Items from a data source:
++++++

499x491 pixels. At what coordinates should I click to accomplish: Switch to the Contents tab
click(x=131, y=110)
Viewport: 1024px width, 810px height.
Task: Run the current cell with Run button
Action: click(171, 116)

++++++

Output every record above a second time, exactly.

### Solution for this exercise
499x491 pixels. At what coordinates should I click to accomplish: Switch to the Contents tab
click(x=131, y=110)
Viewport: 1024px width, 810px height.
Task: Run the current cell with Run button
Action: click(171, 116)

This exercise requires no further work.